METHOD FOR THE PRODUCTION OF A DRESSING TOOL FOR A GRINDING TOOL

Abstract

A method for the dressing of a multi-thread grinding worm by a dressing roll, wherein the grinding worm has at least two screw channels which are arranged parallel to another, which screw channels extend helically around an axis of the grinding worm and wherein the dressing roll has at least two adjacent dressing profiles which are arranged along an axis of the dressing roll, wherein the dressing profiles of the dressing roll are guided simultaneously through adjacent screw channels of the grinding worm during the dressing of the grinding worm. To improve the precision of the dressing the method includes the steps: a) execution of a first partial dressing process at which the dressing profiles of the dressing roll are guided simultaneously through first adjacent screw channels of the grinding worm; b) execution of at least one second partial dressing process at which the dressing profiles of the dressing roll are guided simultaneously through second adjacent screw channels of the grinding worm, wherein the second adjacent screw channels are, compared with step a), offset in the direction of the axis of the grinding worm by at least one screw channel of the grinding worm.

Description

CROSS-REFERENCE TO RELATED APPLICATIONS

The present application claims priority of DE 10 2016 006 951.1, filed Jun. 8, 2016, the priority of this application is hereby claimed and this application is incorporated herein by reference.

BACKGROUND OF THE INVENTION

The invention relates to a method for the production of a dressing tool for a grinding tool, preferably for a grinding worm, wherein the dressing tool comprises at least one, preferably ring-shaped designed projection which extends radially.

At the machining especially of gearings with generative tools normally a dressable multi-thread grinding worm is used. The dressing of the grinding worm takes place in turn with a single- or multi-groove dressing roll. The present invention relates a method for the production of such a dressing tool. Preferably, thereby multi-groove full profile rolls are provided which can be used for an efficient dressing of grinding worms.

A method of the generic kind is described in DE 101 56 661 A1. A similar method is disclosed in JP H04 244 377 A. Other solutions are shown in US 2002/0182401 A1 and in US 2014/0273773 A1.

To produce such a generic full profile roll a shaped ring is produced according to another method which is provided with the workpiece-specific profile. On this profile a diamond or nickel layer is deposited mostly in a galvanic process which layer—bonded on a core—finally results after different further process steps in the above mentioned dressing tool.

The production process is thereby very laborious. Often, already for the creation of the diamond or nickel layer the shaped ring is located in a galvanic bath up to three weeks.

Thereby it was found that the so created profile of the dressing tool has sometimes defects which can be traced back to different reasons. Namely the outer flanks of the profile “folds open” outwards which is explained by tensions in the structure. Furthermore, also thermal tensions are noticed which lead to defects in the profile.

So it results that by deformations of the nickel layer, especially generated by inner tensions and mechanical strain, the precision of the profile is influenced. So, in detrimental manner prior to the use of the dressing tool a respective post-processing is necessary to eliminate the defects.

- [Data]:
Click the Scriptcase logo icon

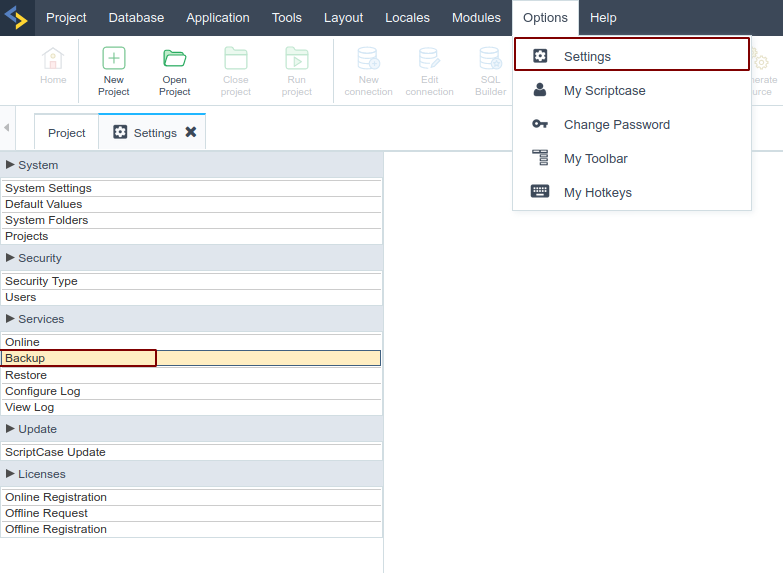click(x=17, y=18)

- [Stated goal 1]:
Answer these from the dressing-tool patent, one line each:
(a) For how long can the shaped ring stay in a galvanic bath while the diamond or nickel layer is created?
(b) Which document is named as describing a method of the generic kind?
(c) On what date was the application whose priority is claimed filed?
- [Stated goal 2]: Render this sentence from the dressing-tool patent in Spanish: "Often, already for the creation of the diamond or nickel layer the shaped ring is located in a galvanic bath up to three weeks."
- [Stated goal 3]: Carry on the dressing-tool patent, writing the next part after its final sentence.

- [Output 1]:
(a) Up to three weeks.
(b) DE 101 56 661 A1.
(c) Jun. 8, 2016.

- [Output 2]: A menudo, ya solo para la creación de la capa de diamante o de níquel, el anillo perfilado permanece en un baño galvánico hasta tres semanas.

- [Output 3]:
SUMMARY OF THE INVENTION

Thus, it is an object of the invention to design a generic method in such a manner that the profile of the produced dressing tool corresponds as good as possible to the ideal contour; so, profile defects of the dressing tool should be eliminated. Especially it should be made sure that the deformation of the nickel layer remains as small as possible. Accordingly the dressing tool should have a precise geometry as much as possible.

The solution of this object by the invention proposes a method which comprises the steps:

a) Production of a shaped ring, which comprises a number of recesses at a radial inner area which number corresponds to the number of projections and which recesses are designed congruent to the projections;

b) Placing of abrasive material, especially of diamond powder, in the recesses;

c) Creation of a chemical or electro-chemical coating in the recesses so that the abrasive material is fixed in the region of the surface of the recesses;

d) Removal of the shaped ring, to obtain the so arose dressing tool;

wherein a support element is placed prior or during step b) or prior or during step c) in the region of the radial inner area which support element is material joined integrally during step c) at least partially with the arising dressing tool by the coating.

As support element preferably an open lattice structure with openings is used so that the radial inner area is not radially closed by the support element. Rather the exchange of the electrolyte which is required for the production of the coating is so not or barely hindered by the support element.

The support element extends preferably along a width which corresponds between 90% and 100% of the width of the dressing tool.

As support element preferably a structure is used which comprises a plurality of rings which run in circumferential direction of the radial inner area, wherein the rings are connected by means of cross-beams, wherein the cross-beams run in axial direction of the dressing tool. The rings and/or the cross-beams consist thereby preferably of metal. The rings and/or the cross-beams comprise preferably a circular cross section. Insofar a wire with circular cross section can be used as base materials for the production of the support element.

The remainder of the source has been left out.